There is a website that the last two years of AI have produced a million times. You have seen it. Purple-to-blue gradient. A headline that promises to ten-times something. Three feature cards. A wall of logos. A photograph of a team that was generated this morning. It is competent, it is empty, and it is everywhere.
We are calling the end of it. Not because we hope — because the reason it existed is going away.
Why every AI site looked the same
The sameness was never a model problem. It was a taste problem. Early AI builders were trained to produce something safe — the statistical centre of every website that came before, which is to say the most average possible page. Average is safe. Average never embarrasses anyone. And average, repeated a million times, is exactly the grey sludge we have been swimming in.
The tools optimised for not being wrong. Nobody optimised for being good. Those are different targets, and the gap between them is the whole problem. A site that is never wrong is also never memorable. It is the architectural equivalent of beige.
The opposite of generic is not complicated. It is decided. Someone has to be willing to choose.
What changed
Two things ended the era at once. First, the imagery crossed a line — the new generation of image and video models stopped looking generated, which removed the single biggest tell of an assembled site. Second, and more importantly, builders stopped aiming for average. The work moved from how do we make any site to how do we make a site with a point of view, built in.
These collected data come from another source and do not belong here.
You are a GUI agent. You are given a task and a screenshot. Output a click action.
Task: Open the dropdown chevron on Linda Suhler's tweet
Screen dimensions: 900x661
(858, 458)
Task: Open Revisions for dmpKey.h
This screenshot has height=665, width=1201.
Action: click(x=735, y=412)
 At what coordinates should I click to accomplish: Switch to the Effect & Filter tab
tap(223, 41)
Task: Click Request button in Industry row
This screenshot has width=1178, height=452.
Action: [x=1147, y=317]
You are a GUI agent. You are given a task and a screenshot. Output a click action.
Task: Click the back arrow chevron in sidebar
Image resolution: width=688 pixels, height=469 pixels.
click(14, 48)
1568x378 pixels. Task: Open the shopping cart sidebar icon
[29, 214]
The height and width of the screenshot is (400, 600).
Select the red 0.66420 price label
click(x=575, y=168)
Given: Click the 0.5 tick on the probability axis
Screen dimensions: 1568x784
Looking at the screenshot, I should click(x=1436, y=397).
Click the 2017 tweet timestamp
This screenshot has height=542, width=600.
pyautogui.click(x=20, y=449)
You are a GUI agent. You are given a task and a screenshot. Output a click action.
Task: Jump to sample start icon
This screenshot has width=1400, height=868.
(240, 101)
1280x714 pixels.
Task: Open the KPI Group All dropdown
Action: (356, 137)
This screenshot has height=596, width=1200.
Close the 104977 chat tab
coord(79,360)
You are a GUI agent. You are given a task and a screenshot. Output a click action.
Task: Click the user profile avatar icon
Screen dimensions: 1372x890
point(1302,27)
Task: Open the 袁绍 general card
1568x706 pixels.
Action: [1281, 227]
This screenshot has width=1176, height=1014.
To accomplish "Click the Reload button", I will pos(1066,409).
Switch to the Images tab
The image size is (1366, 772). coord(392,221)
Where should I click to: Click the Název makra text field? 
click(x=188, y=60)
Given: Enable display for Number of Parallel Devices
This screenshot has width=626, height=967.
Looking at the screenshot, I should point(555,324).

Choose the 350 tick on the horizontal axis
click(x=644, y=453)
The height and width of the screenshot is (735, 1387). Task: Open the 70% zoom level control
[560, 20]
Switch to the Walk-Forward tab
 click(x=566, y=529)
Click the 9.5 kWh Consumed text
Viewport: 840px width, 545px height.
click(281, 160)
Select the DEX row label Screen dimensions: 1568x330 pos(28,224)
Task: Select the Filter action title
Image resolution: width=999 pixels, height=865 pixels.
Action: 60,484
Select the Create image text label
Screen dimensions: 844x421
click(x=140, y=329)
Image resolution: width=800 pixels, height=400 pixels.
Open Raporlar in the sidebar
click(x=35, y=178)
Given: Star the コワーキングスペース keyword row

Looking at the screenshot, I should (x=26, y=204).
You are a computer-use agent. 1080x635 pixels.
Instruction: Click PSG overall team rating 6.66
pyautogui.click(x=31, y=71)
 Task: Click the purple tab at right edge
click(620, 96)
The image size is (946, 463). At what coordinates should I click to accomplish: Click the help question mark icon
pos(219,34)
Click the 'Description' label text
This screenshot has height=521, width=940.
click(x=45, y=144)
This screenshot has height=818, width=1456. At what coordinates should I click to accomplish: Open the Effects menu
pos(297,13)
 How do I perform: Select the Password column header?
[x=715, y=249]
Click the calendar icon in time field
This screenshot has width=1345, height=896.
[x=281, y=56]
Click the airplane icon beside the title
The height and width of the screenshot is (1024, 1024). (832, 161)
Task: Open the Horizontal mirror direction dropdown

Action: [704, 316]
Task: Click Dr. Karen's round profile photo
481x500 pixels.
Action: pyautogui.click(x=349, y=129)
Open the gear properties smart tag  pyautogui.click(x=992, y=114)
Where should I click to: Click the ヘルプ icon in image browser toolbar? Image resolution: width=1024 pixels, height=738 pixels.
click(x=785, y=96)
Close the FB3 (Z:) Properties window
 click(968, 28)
That second shift is the real one. It means encoding actual design opinions — real type at real scale, asymmetry on purpose, restraint as a default, motion with manners — into the tool itself, so the easy path produces something good instead of something safe. The taste is not left to the user to supply. It is built into the floor.
What comes next
The next era of the AI-built web is not faster. It is better. The speed is already solved — a site in a minute is no longer remarkable. The frontier now is taste: which tool has an actual point of view, which one makes work you would be proud to sign, which one raises the floor instead of flooding the zone with more beige.
That is the only race we are interested in. Anyone can make a million average sites. The question that matters is whether the next million are worth looking at — and we are betting the whole company on the answer being yes. The generic AI website had a good run. It is over. What replaces it is the part we are here for.